私は江戸や東京のあっさり文化が身になじんでいるせいか、これまで大阪というと、ちょっと悪いとは思うのですが、あまりよいイメージが思い浮かばなくて、ちょっと一歩引いていたところがありました。
吉本のお笑いとかド派手な服装とか、こってりとした大阪のグルメなどにはほとんど興味が湧かない人間でした。
ところが今回のきもの旅で、その印象がだいぶ薄れて、今までの思い込みを反省しなければと思ったほどです。
というのは、「大阪歴史博物館」▼に行ったことが一番の理由でした。
ここは大阪城の近くにあるのですが、私は方向を間違えて、大阪府庁まで行ってしまいました。
府庁舎には多分、知事さんもいらっしゃるのですよね。
大阪府知事といえば、今は維新の会幹事長の松井一郎氏、そしてかつては橋下徹氏、女性知事の大田房江さん、ちょっと前には横山ノック氏もここの府庁舎にいたのですよね。そんな大阪府庁舎をこの目で見ることができたのは、道を間違えたおかげでラッキーでした。
さて、大阪歴史博物館は大阪NHK放送局と隣り合わせになっている立派な建物でした。
両国にある江戸東京博物館と同じようなコンセプトで作られたのではと思いますが、子供向けのイベントもたくさん用意されていて、とくに考古学の遺跡発掘には力を入れているように思いました。
というのも、大阪歴史博物館という場所は、かつて「幻の難波宮」と言われた地点のすぐ近くに建っていて、古代の歴史を振り返りながら現在の社会や文化を考え、さらには未来への創造を目指すという館の方針が伝わってくるようでした。
その地の利を利用して、発掘調査も盛んなのでしょう。
歴史博物館の構成は時代別のフロアになっています。
最上階の10階が古代のフロアです。
この下の写真の手前に見えるのが難波宮跡。
大極殿や朱雀門の位置もちゃんと分かっているそうです。
左のほうには生駒山が見えるということでした。
はるか大昔はここが都だったのですね。
でも遺跡や遺物がたくさん保存されています。
難波宮はだいたいの時代でいうと、聖徳太子より後で、天武天皇・持統天皇の時代よりも前のころにあたります。
645年に第36代天皇である孝徳天皇(若い頃は軽皇子という名前)がここに遷都をしたということです。
この後、孝徳天皇は中大兄皇子などとうまく行かなくなって、都は大和の飛鳥に移ってしまい、それを悲憤しながら孝徳天皇は亡くなったとのことでした。
この時代は、かなり頻繁に遷都を繰り返していますが、莫大な費用もかかっただろうし、都を作る材料などはどのようにして集め、そしてどれだけの労力が使われたのでしょうね。
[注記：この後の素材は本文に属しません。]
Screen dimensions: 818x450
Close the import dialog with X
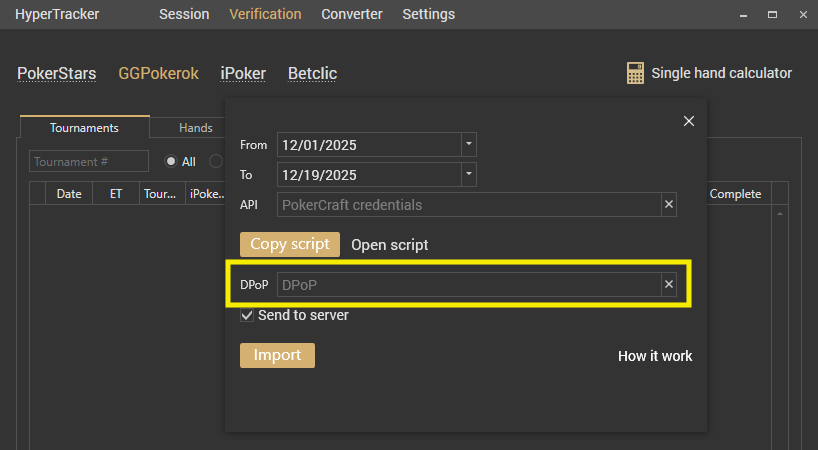click(688, 121)
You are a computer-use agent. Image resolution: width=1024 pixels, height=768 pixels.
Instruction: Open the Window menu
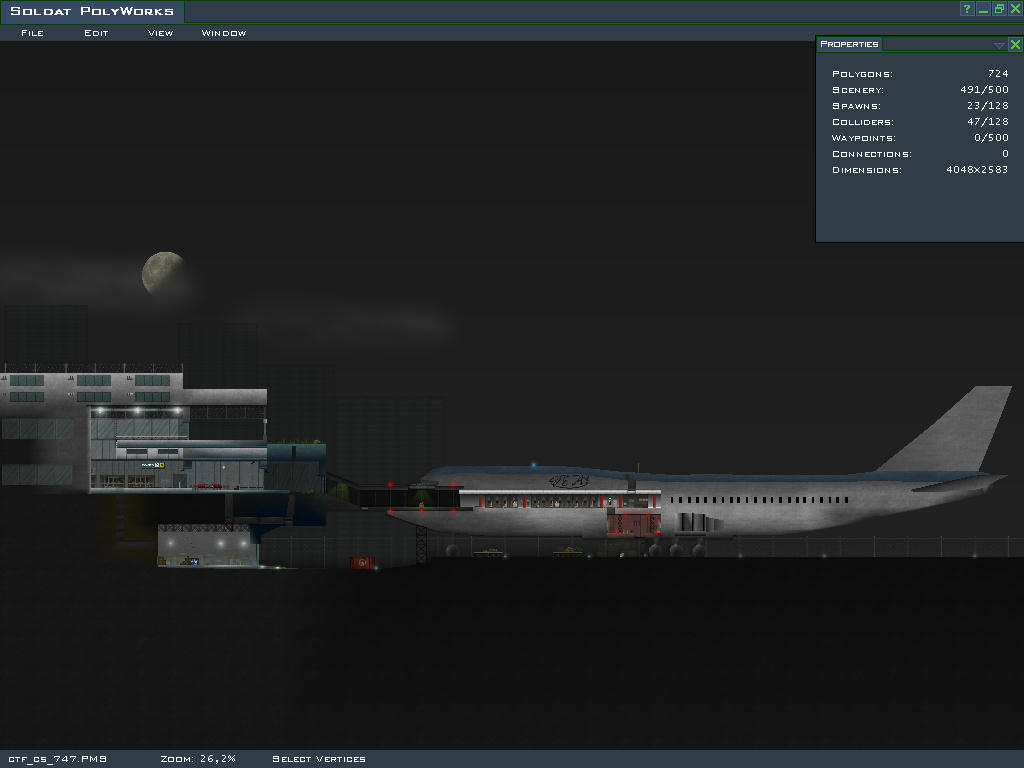tap(224, 33)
その頃の人々の生活はどうだったのでしょう?
空想が広がります。
下の写真は当時の姿をした人たち。かなりリアルな姿ですね。
建物もすごい。
立派な柱ですね。直径70センチあり、実物大だそうです。
こちらは女官たち。
とてもカラフルな衣装を着ていますが、そのころから染色技術も発達していたのですね。
いかにも生きているようで、なんだか映画の1シーンを見ているようでした。
次に9階へ下ると信長や秀吉の時代です。
ここからはガラス越しですが、かつて秀吉が住んでいた大阪城が高いビルに囲まれているのが見えます。
その対比がとても面白い風景でした。
太閤さんが今生きていたら、なんと言ったでしょうね。
8階は考古学にチャレンジするフロアがあり、調査発掘の方法を学んだり、実際に土の中から遺跡を発掘するワークショップもあり、小学生たちが楽しそうにチャレンジしていました。
7階は「大大阪時代」でした。
大正末期から昭和初期の大阪のにぎわいが再現されていました。
こちらは歌舞伎が開かれているところを表していますが、リアルでした。
当時の普段着だった銘仙も展示されていました。
カラフルでとても素敵ですね。
このように歴史博物館の各フロアを見学していくと、大阪は奈良時代よりも以前から、日本の中心だった時期があったということが分かり、またその後の繁栄の歴史も分かり、非常に興味を覚えました。
特別展では「エヴァンゲリヲンと日本刀」という展覧会もしていました。
中には入ってみませんでしたが、アニメとの組み合わせがユニークですね。
歴史博物館には模型や展示物もたくさんあり、大人から子供まで楽しめるところでした。一日遊べそうです。
またこの歴史博物館は撮影OKでしたが、それはとても良いことだと思いました。江戸東京はどうだったかしら?
ところで中之島にある中央公会堂の隣には、大阪市役所もありました。
現在、市長の橋下さんはここにいる時間は少ないでしょうが、この中之島は江戸時代には各藩の蔵屋敷が立ち並び、商業の中心だったところです。
今は市役所があるというのも面白いと思いました。
市役所の近くにある公会堂です。
ライトアップされていて、とてもきれいでした。
中にはレストランもあり、食事をしている人の姿も見えました。
ほんの少しの大阪滞在でしたが、古代から現代までの大阪を自分の目で見ることができたのは、とてもよい体験になりました。